SUPPLIED INFORMATION
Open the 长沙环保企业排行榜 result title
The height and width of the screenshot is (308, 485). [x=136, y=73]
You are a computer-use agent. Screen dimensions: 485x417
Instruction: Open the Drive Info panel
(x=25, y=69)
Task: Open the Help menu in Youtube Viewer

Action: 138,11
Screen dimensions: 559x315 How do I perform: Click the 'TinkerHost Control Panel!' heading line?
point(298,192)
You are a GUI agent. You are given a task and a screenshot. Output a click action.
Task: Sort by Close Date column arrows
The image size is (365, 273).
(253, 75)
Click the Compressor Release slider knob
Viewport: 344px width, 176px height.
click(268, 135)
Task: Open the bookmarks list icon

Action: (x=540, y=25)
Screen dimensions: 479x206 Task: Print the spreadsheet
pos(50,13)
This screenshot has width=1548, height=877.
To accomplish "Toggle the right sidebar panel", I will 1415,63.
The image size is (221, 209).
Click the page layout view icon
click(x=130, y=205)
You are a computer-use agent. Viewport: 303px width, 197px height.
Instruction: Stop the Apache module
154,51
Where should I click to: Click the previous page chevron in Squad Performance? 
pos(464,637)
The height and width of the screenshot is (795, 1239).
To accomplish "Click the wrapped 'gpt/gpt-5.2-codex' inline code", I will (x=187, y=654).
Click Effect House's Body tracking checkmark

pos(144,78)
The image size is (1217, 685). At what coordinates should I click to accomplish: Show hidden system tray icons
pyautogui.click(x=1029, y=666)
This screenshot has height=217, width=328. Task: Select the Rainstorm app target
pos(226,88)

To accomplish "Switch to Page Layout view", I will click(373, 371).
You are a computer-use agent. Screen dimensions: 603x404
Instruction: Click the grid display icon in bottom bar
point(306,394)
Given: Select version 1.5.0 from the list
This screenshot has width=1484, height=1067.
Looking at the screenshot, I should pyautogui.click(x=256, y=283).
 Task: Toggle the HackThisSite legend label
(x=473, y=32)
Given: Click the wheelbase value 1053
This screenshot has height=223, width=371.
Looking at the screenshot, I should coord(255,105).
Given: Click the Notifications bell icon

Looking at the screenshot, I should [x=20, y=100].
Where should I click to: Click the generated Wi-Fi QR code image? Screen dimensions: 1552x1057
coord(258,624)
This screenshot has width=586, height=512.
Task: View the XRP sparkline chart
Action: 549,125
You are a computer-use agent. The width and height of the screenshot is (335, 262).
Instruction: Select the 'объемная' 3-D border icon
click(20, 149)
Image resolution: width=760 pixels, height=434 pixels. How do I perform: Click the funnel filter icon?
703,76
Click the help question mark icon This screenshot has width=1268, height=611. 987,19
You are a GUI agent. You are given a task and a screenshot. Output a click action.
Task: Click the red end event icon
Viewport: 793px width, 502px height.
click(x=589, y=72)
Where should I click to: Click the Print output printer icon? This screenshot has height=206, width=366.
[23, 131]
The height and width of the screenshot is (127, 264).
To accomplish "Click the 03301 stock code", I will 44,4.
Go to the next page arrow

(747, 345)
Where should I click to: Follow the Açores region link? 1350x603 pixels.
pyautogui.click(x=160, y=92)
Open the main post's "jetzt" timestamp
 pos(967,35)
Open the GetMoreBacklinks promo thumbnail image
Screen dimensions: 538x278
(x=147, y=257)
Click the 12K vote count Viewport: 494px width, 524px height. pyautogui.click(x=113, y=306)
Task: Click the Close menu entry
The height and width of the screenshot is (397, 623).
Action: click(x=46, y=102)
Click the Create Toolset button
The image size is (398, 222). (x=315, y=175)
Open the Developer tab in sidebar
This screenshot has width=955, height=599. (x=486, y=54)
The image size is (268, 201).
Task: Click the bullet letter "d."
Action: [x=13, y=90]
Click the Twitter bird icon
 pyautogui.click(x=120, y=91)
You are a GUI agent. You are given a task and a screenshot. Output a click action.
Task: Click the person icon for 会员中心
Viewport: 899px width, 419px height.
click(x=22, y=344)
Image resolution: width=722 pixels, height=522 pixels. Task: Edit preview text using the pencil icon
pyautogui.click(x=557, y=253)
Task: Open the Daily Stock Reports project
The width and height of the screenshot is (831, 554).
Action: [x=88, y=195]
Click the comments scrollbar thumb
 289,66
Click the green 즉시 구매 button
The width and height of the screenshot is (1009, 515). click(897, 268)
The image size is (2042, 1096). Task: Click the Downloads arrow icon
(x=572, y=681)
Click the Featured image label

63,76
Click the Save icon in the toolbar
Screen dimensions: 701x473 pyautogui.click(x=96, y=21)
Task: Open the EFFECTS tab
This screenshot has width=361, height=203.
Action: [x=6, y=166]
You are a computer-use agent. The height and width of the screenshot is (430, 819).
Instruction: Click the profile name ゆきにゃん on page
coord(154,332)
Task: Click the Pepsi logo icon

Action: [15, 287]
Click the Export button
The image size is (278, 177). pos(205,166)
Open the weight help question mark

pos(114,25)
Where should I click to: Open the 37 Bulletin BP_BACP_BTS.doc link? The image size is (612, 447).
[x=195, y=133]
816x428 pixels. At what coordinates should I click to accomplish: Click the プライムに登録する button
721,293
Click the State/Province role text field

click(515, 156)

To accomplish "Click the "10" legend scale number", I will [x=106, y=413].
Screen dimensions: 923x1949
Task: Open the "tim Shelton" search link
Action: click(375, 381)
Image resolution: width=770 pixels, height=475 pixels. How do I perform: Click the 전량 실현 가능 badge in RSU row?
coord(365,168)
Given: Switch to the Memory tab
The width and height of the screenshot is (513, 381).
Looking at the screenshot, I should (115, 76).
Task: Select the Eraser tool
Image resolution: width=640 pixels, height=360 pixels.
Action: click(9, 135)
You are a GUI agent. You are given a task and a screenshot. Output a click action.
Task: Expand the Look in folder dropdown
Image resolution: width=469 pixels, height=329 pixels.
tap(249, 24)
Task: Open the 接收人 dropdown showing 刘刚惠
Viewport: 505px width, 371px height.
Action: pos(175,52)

TO BE DONE
Copy out all of the rows above word for word, without changing anything.

TASK SOLUTION
Open the 长沙环保企业排行榜 result title
The height and width of the screenshot is (308, 485). [x=136, y=73]
You are a computer-use agent. Screen dimensions: 485x417
Instruction: Open the Drive Info panel
(x=25, y=69)
Task: Open the Help menu in Youtube Viewer

Action: 138,11
Screen dimensions: 559x315 How do I perform: Click the 'TinkerHost Control Panel!' heading line?
point(298,192)
You are a GUI agent. You are given a task and a screenshot. Output a click action.
Task: Sort by Close Date column arrows
The image size is (365, 273).
(253, 75)
Click the Compressor Release slider knob
Viewport: 344px width, 176px height.
click(268, 135)
Task: Open the bookmarks list icon

Action: (x=540, y=25)
Screen dimensions: 479x206 Task: Print the spreadsheet
pos(50,13)
This screenshot has width=1548, height=877.
To accomplish "Toggle the right sidebar panel", I will 1415,63.
The image size is (221, 209).
Click the page layout view icon
click(x=130, y=205)
You are a computer-use agent. Viewport: 303px width, 197px height.
Instruction: Stop the Apache module
154,51
Where should I click to: Click the previous page chevron in Squad Performance? 
pos(464,637)
The height and width of the screenshot is (795, 1239).
To accomplish "Click the wrapped 'gpt/gpt-5.2-codex' inline code", I will (x=187, y=654).
Click Effect House's Body tracking checkmark

pos(144,78)
The image size is (1217, 685). At what coordinates should I click to accomplish: Show hidden system tray icons
pyautogui.click(x=1029, y=666)
This screenshot has height=217, width=328. Task: Select the Rainstorm app target
pos(226,88)

To accomplish "Switch to Page Layout view", I will click(373, 371).
You are a computer-use agent. Screen dimensions: 603x404
Instruction: Click the grid display icon in bottom bar
point(306,394)
Given: Select version 1.5.0 from the list
This screenshot has width=1484, height=1067.
Looking at the screenshot, I should pyautogui.click(x=256, y=283).
 Task: Toggle the HackThisSite legend label
(x=473, y=32)
Given: Click the wheelbase value 1053
This screenshot has height=223, width=371.
Looking at the screenshot, I should coord(255,105).
Given: Click the Notifications bell icon

Looking at the screenshot, I should [x=20, y=100].
Where should I click to: Click the generated Wi-Fi QR code image? Screen dimensions: 1552x1057
coord(258,624)
This screenshot has width=586, height=512.
Task: View the XRP sparkline chart
Action: 549,125
You are a computer-use agent. The width and height of the screenshot is (335, 262).
Instruction: Select the 'объемная' 3-D border icon
click(20, 149)
Image resolution: width=760 pixels, height=434 pixels. How do I perform: Click the funnel filter icon?
703,76
Click the help question mark icon This screenshot has width=1268, height=611. 987,19
You are a GUI agent. You are given a task and a screenshot. Output a click action.
Task: Click the red end event icon
Viewport: 793px width, 502px height.
click(x=589, y=72)
Where should I click to: Click the Print output printer icon? This screenshot has height=206, width=366.
[23, 131]
The height and width of the screenshot is (127, 264).
To accomplish "Click the 03301 stock code", I will 44,4.
Go to the next page arrow

(747, 345)
Where should I click to: Follow the Açores region link? 1350x603 pixels.
pyautogui.click(x=160, y=92)
Open the main post's "jetzt" timestamp
 pos(967,35)
Open the GetMoreBacklinks promo thumbnail image
Screen dimensions: 538x278
(x=147, y=257)
Click the 12K vote count Viewport: 494px width, 524px height. pyautogui.click(x=113, y=306)
Task: Click the Close menu entry
The height and width of the screenshot is (397, 623).
Action: click(x=46, y=102)
Click the Create Toolset button
The image size is (398, 222). (x=315, y=175)
Open the Developer tab in sidebar
This screenshot has width=955, height=599. (x=486, y=54)
The image size is (268, 201).
Task: Click the bullet letter "d."
Action: [x=13, y=90]
Click the Twitter bird icon
 pyautogui.click(x=120, y=91)
You are a GUI agent. You are given a task and a screenshot. Output a click action.
Task: Click the person icon for 会员中心
Viewport: 899px width, 419px height.
click(x=22, y=344)
Image resolution: width=722 pixels, height=522 pixels. Task: Edit preview text using the pencil icon
pyautogui.click(x=557, y=253)
Task: Open the Daily Stock Reports project
The width and height of the screenshot is (831, 554).
Action: [x=88, y=195]
Click the comments scrollbar thumb
 289,66
Click the green 즉시 구매 button
The width and height of the screenshot is (1009, 515). click(897, 268)
The image size is (2042, 1096). Task: Click the Downloads arrow icon
(x=572, y=681)
Click the Featured image label

63,76
Click the Save icon in the toolbar
Screen dimensions: 701x473 pyautogui.click(x=96, y=21)
Task: Open the EFFECTS tab
This screenshot has width=361, height=203.
Action: [x=6, y=166]
You are a computer-use agent. The height and width of the screenshot is (430, 819).
Instruction: Click the profile name ゆきにゃん on page
coord(154,332)
Task: Click the Pepsi logo icon

Action: [15, 287]
Click the Export button
The image size is (278, 177). pos(205,166)
Open the weight help question mark

pos(114,25)
Where should I click to: Open the 37 Bulletin BP_BACP_BTS.doc link? The image size is (612, 447).
[x=195, y=133]
816x428 pixels. At what coordinates should I click to accomplish: Click the プライムに登録する button
721,293
Click the State/Province role text field

click(515, 156)

To accomplish "Click the "10" legend scale number", I will [x=106, y=413].
Screen dimensions: 923x1949
Task: Open the "tim Shelton" search link
Action: click(375, 381)
Image resolution: width=770 pixels, height=475 pixels. How do I perform: Click the 전량 실현 가능 badge in RSU row?
coord(365,168)
Given: Switch to the Memory tab
The width and height of the screenshot is (513, 381).
Looking at the screenshot, I should (115, 76).
Task: Select the Eraser tool
Image resolution: width=640 pixels, height=360 pixels.
Action: click(9, 135)
You are a GUI agent. You are given a task and a screenshot. Output a click action.
Task: Expand the Look in folder dropdown
Image resolution: width=469 pixels, height=329 pixels.
tap(249, 24)
Task: Open the 接收人 dropdown showing 刘刚惠
Viewport: 505px width, 371px height.
Action: pos(175,52)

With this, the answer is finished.